El reflejo en los medios de comunicación del deporte femenino es más
bien curioso: por un lado todavía es noticia que alguna mujer o un
equipo femenino practique tal o cual deporte; y por otro, los éxitos
deportivos de las mujeres siguen aún ocupando las páginas interiores de
los diarios. Logros que, en el caso de haber sido un hombre o un equipo
masculino el protagonista, merecerían un espacio en primera plana.
Este es el caso de dos jóvenes universitarias malagueñas que han
alcanzado lo más alto de la élite del rugby nacional: María Hidalgo (Mentxu)
y Alhambra Nievas. Ambas jugadoras forman parte de la plantilla del
equipo de la Universidad de Málaga e integrantes de la Selección
Andaluza de Rugby Femenino y la Selección Española de Rugby Seven.

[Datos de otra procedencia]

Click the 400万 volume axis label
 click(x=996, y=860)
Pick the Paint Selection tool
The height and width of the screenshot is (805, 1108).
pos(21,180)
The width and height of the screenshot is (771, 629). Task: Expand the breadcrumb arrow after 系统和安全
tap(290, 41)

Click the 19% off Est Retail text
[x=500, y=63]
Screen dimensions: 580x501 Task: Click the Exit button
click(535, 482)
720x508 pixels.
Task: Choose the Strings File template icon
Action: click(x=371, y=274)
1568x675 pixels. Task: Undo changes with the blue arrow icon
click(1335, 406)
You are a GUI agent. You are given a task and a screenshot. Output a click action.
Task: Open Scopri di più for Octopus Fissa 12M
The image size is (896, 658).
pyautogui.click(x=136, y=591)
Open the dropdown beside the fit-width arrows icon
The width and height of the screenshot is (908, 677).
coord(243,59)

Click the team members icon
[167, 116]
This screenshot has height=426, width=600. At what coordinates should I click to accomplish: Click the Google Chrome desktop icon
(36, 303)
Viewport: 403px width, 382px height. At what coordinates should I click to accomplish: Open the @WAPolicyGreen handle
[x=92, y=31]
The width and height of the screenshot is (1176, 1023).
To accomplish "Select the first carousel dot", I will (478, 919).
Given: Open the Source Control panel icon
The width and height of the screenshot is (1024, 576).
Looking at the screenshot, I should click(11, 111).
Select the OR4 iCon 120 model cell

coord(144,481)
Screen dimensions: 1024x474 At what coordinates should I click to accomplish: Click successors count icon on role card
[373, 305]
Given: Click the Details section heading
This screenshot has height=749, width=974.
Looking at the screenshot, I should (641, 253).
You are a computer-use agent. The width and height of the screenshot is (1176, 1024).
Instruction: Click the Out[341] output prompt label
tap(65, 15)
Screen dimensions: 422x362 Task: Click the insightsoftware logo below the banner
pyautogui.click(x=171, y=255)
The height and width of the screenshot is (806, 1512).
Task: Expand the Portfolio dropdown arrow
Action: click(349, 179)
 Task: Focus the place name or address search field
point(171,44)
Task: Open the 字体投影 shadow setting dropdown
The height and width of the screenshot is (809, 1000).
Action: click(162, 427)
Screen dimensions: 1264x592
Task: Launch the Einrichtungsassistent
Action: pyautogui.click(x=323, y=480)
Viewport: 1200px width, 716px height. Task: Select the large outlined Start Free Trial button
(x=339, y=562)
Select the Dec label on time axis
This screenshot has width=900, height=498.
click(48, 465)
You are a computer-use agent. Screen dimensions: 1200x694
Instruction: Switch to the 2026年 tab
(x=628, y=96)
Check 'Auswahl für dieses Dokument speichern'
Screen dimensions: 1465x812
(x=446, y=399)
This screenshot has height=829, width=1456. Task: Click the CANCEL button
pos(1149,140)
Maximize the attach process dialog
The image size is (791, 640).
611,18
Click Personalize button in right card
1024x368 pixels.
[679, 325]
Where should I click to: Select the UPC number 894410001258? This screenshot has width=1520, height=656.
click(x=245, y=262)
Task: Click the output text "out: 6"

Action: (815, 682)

Gracias al apoyo de la UMA estas dos malagueñas pueden desarrollar esta
actividad deportiva al más alto nivel y representar a Málaga dentro del
combinado nacional.
El deporte es un actividad cultural que, practicada justa y
equitativamente, enriquece la sociedad y la amistad entre naciones. Es
una actividad que ofrece a los individuos la oportunidad de conocerse
mejor, expresarse, y cumplir algo; de conseguir el éxito personal,
adquirir habilidades y demostrar su capacidad. En fin, el deporte es una
actividad social y agradable, que fomenta la salud y el bienestar. El
deporte fomenta la participación, integración y responsabilidad en la
sociedad, y contribuye al desarrollo de la comunidad.
Sin embargo, el creciente profesionalismo en algunos deportes esta
relegando estas cualidades a las propias de los espectáculos comerciales
donde lo primero es siempre vender. Triste pero cierto. En un país donde
se compra casi más prensa deportiva que de información general y donde
en esa misma prensa, todo lo que no sea fútbol o deporte practicado por
chicos no deja de ser una mera anécdota, estas dos jugadoras buscan
hacer un hueco dentro de esa élite discriminada: el deporte femenino.